Text block section start

Based on our data, 92.7% of all surgeries performed were successful. If a patient had a positive prediction from PAM or Visometer, the chance of success (ie PPV) was marginally increased from 92.7 to 93.1% for the PAM and from 92.7 to 93.5% for the Visometer. Stated another way, the positive likelihood ratio (PLR), or the odds that a predicted surgical success would be expected in a patient who has a true surgical success (compared to a true surgical failure) is essentially 1.0. Thus, a preoperative prediction of surgical success from either PAM or Visometer is of no clinical value.

Conversely, if the PAM or Visometer preoperatively predicted a negative surgical outcome, the chance of surgical success was still over 84% and surgical intervention would universally be considered appropriate. Furthermore, if a preoperative prediction of surgical failure led to a decision by an ophthalmologist not to extract a patient's cataract then a patient with a high likelihood of benefit from intervention would not receive surgery.

The reason for this finding is that the PPV of preoperative testing in this setting necessarily rises with the overall proportion of successful cataract surgery (likewise, the NPV necessarily decreases). In our study, the PPV is high and NPV is low mostly because our pre-test likelihood of surgical success is high (92.7% of ‘all-comers’ had successful surgery). We have already shown how preoperative testing with PAM and Visometer are of negligible benefit in the setting of a high pre-test likelihood of surgical success. However, a diagnostic test is most useful if the preoperative probability is close to 50% (in this situation if there were a 50% pretest likelihood of surgical success). The likelihood ratios for the PAM and Visometer can be used to predict post-test likelihood of surgical success/failure from the pretest likelihood independent of the overall likelihood of surgical success. In our study, both positive and negative likelihood ratios are close to 1.0, making their predictive utility of little clinical value. Therefore, in patients undergoing cataract surgery that has no identified retinal or macular pathology, the PAM and Visometer have little usefulness and are potentially detrimental in the preoperative setting.

Text block section end
Data extract section start

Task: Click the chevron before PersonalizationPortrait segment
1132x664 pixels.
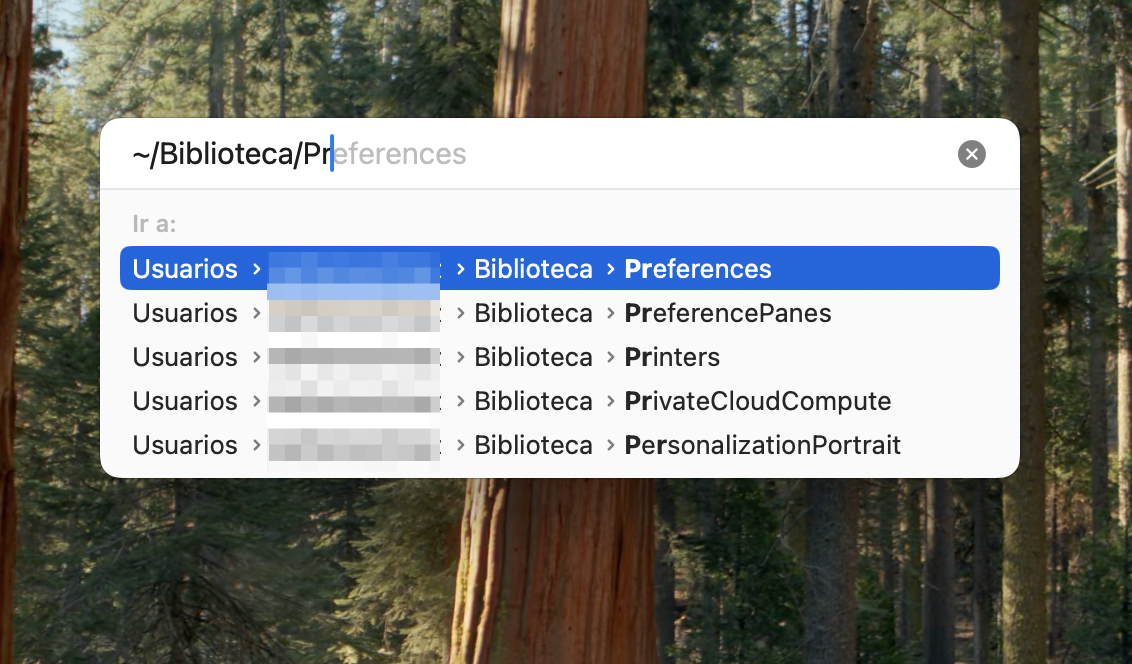Action: pyautogui.click(x=610, y=444)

Data extract section end

Action item A: Please copy word for word the part of the cataract surgery text that opens with the words containing "Based on our" and closes with "no clinical value.".
Action item B: In the cataract surgery text, what was the chance of surgical success when the PAM or Visometer predicted a negative outcome before surgery?

Reply A:
Based on our data, 92.7% of all surgeries performed were successful. If a patient had a positive prediction from PAM or Visometer, the chance of success (ie PPV) was marginally increased from 92.7 to 93.1% for the PAM and from 92.7 to 93.5% for the Visometer. Stated another way, the positive likelihood ratio (PLR), or the odds that a predicted surgical success would be expected in a patient who has a true surgical success (compared to a true surgical failure) is essentially 1.0. Thus, a preoperative prediction of surgical success from either PAM or Visometer is of no clinical value.

Reply B: Over 84%.